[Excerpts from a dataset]
============

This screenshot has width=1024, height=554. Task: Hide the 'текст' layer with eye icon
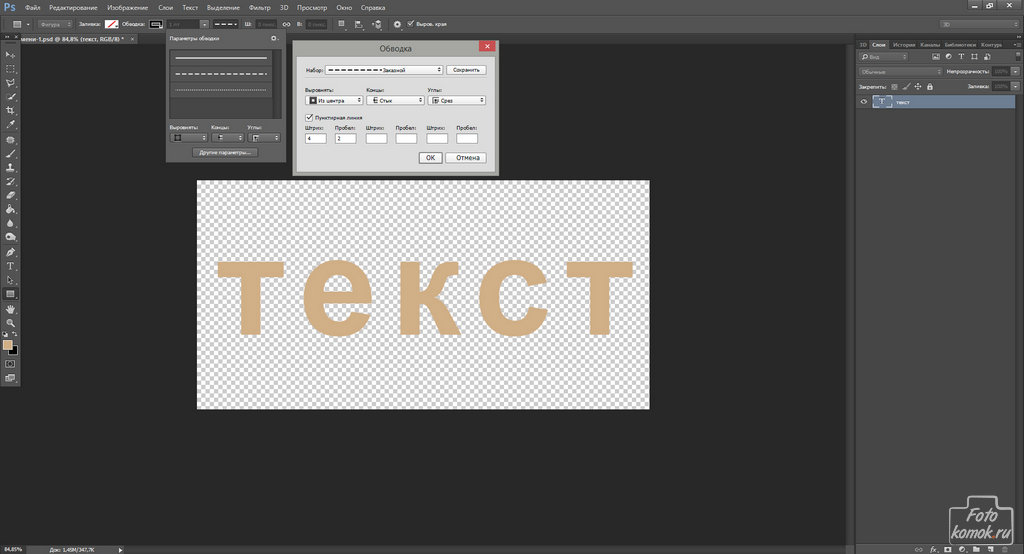coord(864,102)
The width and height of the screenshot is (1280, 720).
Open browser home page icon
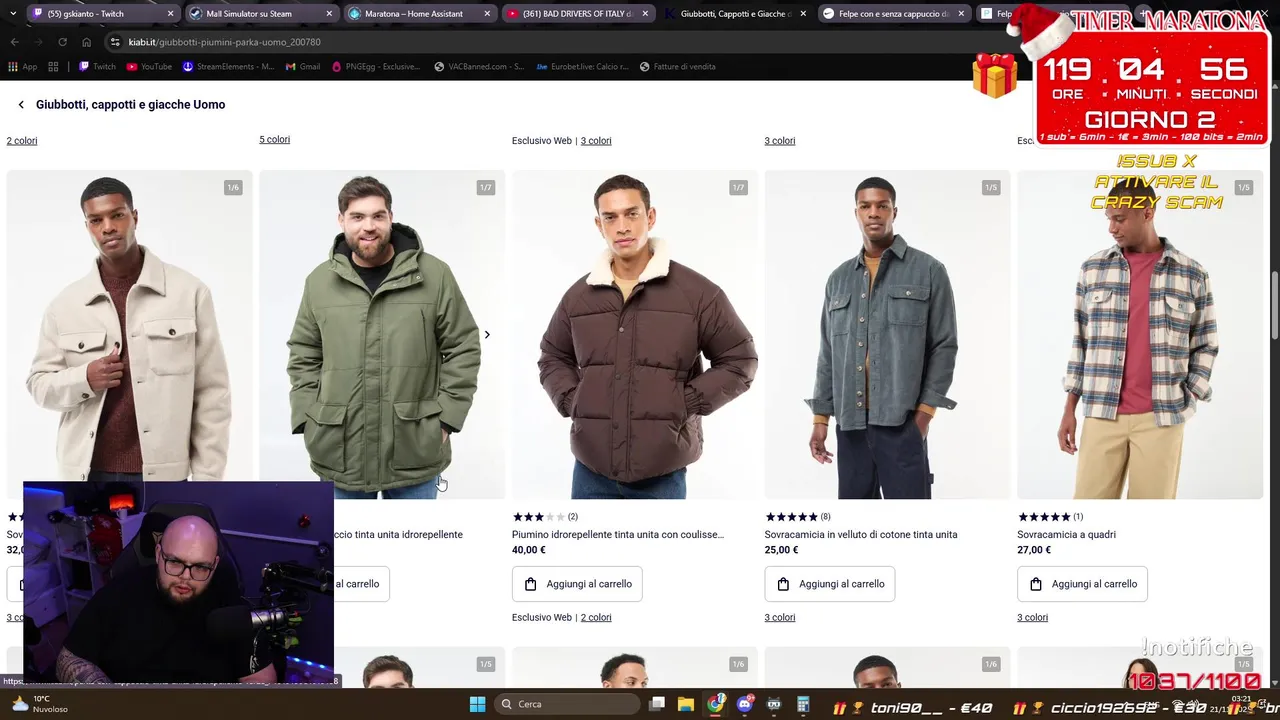(x=86, y=42)
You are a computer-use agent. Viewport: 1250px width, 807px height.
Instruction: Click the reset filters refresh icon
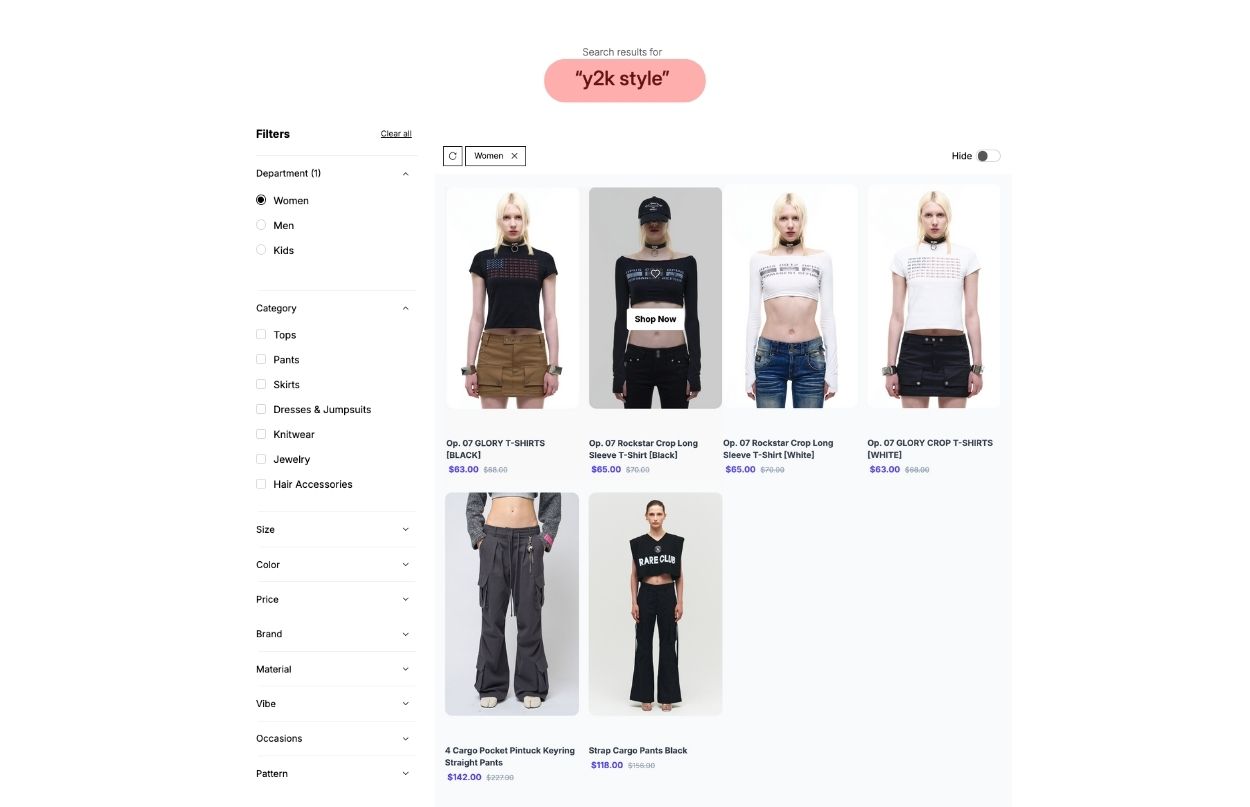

============

- **Task requirements**:
What is needed here is an exact copy of every record, with the pictures left out.

- **Answer to this exercise**:
This screenshot has width=1024, height=554. Task: Hide the 'текст' layer with eye icon
coord(864,102)
The width and height of the screenshot is (1280, 720).
Open browser home page icon
(x=86, y=42)
You are a computer-use agent. Viewport: 1250px width, 807px height.
Instruction: Click the reset filters refresh icon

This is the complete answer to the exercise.